[Raw records]

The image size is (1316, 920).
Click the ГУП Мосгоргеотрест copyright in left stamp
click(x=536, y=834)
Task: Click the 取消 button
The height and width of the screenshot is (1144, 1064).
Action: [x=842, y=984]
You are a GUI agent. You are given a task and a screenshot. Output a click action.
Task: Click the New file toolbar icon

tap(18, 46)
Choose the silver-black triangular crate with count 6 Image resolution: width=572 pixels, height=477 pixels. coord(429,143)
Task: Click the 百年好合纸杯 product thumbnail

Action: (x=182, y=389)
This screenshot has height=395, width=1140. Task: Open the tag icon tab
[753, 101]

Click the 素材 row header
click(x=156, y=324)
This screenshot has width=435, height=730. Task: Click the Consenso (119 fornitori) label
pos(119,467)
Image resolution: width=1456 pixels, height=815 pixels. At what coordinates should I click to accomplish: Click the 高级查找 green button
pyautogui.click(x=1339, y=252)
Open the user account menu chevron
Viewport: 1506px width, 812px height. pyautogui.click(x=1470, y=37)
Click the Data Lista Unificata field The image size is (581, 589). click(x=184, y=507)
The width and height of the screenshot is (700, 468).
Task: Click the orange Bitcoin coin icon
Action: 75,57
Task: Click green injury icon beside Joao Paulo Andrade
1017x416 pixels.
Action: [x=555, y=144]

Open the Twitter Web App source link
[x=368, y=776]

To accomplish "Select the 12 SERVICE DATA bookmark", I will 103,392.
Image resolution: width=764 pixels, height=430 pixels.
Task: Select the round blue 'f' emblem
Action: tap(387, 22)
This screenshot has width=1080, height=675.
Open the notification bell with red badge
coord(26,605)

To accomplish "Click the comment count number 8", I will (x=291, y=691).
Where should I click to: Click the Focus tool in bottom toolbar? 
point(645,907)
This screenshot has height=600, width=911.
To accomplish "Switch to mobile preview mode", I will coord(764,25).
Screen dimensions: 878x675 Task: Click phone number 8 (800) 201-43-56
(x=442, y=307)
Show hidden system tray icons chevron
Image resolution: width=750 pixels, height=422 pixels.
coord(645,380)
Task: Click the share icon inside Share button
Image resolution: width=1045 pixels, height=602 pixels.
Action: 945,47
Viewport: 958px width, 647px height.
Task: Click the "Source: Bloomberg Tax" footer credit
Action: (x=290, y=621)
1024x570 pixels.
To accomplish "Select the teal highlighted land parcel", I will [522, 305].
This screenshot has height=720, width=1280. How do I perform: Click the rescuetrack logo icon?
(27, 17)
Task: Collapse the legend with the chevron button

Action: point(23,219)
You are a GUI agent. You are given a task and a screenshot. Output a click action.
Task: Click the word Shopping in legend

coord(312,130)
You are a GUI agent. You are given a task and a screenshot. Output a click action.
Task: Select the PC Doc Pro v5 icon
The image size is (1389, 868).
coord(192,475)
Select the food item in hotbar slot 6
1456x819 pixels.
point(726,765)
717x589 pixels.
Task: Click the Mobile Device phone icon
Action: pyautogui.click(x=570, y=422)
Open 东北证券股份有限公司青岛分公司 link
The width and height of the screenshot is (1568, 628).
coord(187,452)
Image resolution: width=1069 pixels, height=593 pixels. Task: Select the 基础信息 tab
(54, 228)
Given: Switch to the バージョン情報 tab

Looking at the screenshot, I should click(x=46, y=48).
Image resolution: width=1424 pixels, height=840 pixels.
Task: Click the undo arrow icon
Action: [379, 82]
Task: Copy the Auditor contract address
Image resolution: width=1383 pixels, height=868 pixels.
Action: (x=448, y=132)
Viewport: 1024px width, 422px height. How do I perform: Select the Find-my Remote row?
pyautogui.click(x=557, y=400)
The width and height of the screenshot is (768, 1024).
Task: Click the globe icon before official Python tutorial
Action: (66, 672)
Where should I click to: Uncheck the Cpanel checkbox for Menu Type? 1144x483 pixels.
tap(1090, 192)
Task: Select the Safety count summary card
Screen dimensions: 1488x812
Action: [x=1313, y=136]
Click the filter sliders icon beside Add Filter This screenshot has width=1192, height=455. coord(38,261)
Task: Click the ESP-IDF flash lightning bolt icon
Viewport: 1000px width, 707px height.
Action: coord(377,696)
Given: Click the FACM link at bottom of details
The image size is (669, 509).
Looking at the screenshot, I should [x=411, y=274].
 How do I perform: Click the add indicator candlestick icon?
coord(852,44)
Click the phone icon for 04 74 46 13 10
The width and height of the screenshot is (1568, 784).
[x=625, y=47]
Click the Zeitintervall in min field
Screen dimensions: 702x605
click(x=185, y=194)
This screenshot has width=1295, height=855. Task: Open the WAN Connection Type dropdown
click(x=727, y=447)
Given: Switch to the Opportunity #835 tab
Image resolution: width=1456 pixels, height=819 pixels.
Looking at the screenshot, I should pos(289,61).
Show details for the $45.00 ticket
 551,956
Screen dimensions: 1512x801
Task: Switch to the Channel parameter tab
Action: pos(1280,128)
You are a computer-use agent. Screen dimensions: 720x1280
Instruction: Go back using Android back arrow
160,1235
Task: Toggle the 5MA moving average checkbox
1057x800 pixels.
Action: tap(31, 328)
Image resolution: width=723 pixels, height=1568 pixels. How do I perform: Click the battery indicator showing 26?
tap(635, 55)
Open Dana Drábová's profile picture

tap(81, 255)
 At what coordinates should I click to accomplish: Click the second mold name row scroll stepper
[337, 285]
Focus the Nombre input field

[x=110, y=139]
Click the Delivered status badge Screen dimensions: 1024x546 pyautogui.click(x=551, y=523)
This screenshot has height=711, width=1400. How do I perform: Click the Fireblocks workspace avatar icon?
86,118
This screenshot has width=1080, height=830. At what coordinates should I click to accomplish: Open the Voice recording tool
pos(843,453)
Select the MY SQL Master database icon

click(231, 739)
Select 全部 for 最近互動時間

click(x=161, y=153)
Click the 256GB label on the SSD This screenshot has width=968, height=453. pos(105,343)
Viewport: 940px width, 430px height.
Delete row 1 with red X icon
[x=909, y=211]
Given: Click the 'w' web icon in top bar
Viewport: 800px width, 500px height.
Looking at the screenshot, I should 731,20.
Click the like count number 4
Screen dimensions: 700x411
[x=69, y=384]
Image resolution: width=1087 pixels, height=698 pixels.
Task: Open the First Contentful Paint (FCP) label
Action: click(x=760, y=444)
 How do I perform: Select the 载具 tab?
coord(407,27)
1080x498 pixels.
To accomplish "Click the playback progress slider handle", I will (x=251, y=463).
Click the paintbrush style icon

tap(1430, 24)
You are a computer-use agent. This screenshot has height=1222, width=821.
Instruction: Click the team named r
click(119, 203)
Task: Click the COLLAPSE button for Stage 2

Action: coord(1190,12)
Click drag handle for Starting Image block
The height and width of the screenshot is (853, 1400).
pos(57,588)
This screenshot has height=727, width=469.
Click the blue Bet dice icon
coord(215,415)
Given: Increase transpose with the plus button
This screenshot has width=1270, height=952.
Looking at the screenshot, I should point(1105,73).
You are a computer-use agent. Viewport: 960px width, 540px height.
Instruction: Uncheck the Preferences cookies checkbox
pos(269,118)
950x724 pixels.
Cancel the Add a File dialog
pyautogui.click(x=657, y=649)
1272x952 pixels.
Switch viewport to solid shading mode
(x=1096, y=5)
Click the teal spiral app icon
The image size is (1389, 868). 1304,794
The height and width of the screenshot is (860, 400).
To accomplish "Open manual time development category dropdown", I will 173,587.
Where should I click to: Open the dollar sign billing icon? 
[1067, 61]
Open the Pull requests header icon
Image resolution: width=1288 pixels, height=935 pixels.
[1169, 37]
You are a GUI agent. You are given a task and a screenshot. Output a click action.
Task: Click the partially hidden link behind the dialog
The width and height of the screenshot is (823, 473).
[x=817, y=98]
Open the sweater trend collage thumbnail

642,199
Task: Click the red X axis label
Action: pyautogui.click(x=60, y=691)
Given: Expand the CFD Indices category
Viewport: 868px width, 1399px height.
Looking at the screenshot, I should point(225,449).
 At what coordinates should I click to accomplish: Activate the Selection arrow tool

## Exercise prompt
Rewrite the records from the line that has "This screenshot has width=1080, height=675." through the line that has "coord(645,380)", swapping "notification bell" for "alarm bell" and keeping everything else the same.

## Response to this exercise
This screenshot has width=1080, height=675.
Open the alarm bell with red badge
coord(26,605)

To accomplish "Click the comment count number 8", I will (x=291, y=691).
Where should I click to: Click the Focus tool in bottom toolbar? 
point(645,907)
This screenshot has height=600, width=911.
To accomplish "Switch to mobile preview mode", I will coord(764,25).
Screen dimensions: 878x675 Task: Click phone number 8 (800) 201-43-56
(x=442, y=307)
Show hidden system tray icons chevron
Image resolution: width=750 pixels, height=422 pixels.
coord(645,380)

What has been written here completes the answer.